(Your goal)
Find the line containing "Viewport: 606px width, 486px", then return it and every line after it through the end of the records, exactly. Leave out pictures.

(Records to process)
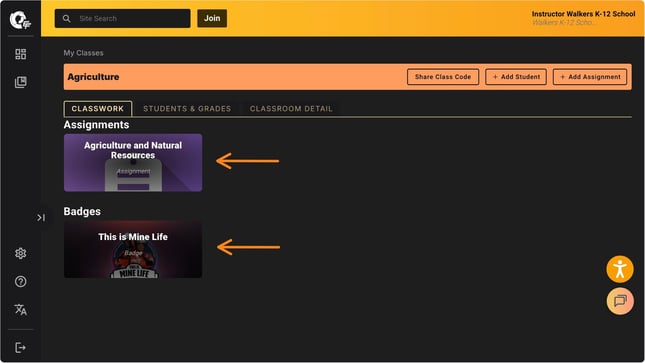Click the site logo in top corner

coord(20,20)
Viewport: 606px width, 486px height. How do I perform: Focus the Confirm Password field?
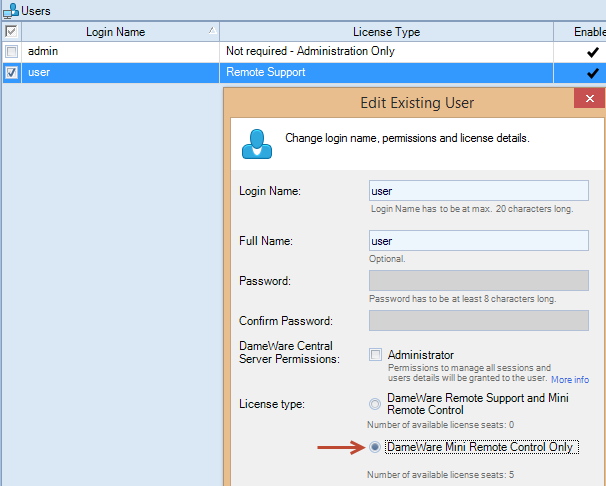click(x=478, y=321)
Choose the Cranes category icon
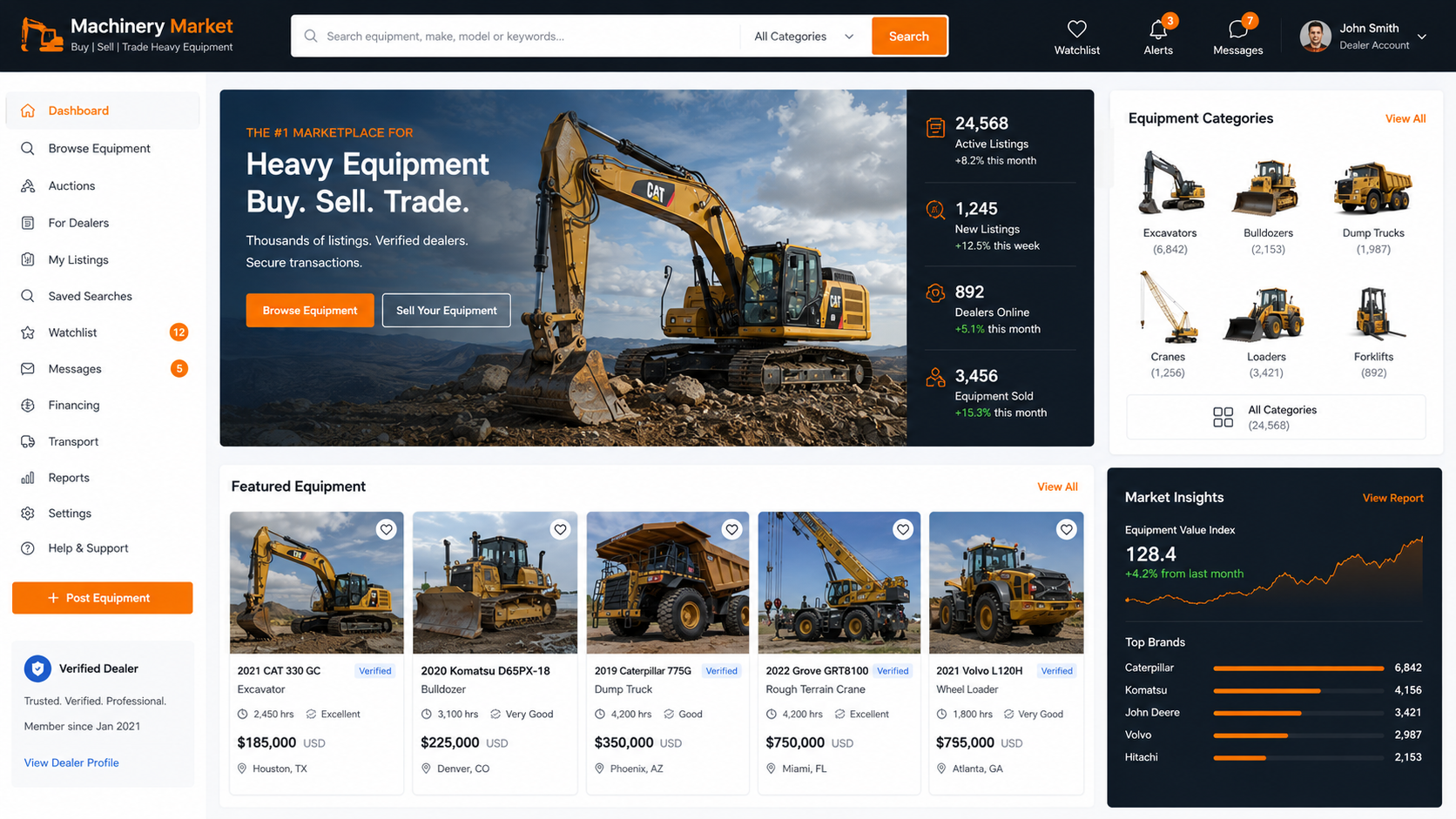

(Exercise solution)
Viewport: 606px width, 486px height. How do I perform: Focus the Confirm Password field?
click(x=478, y=321)
Choose the Cranes category icon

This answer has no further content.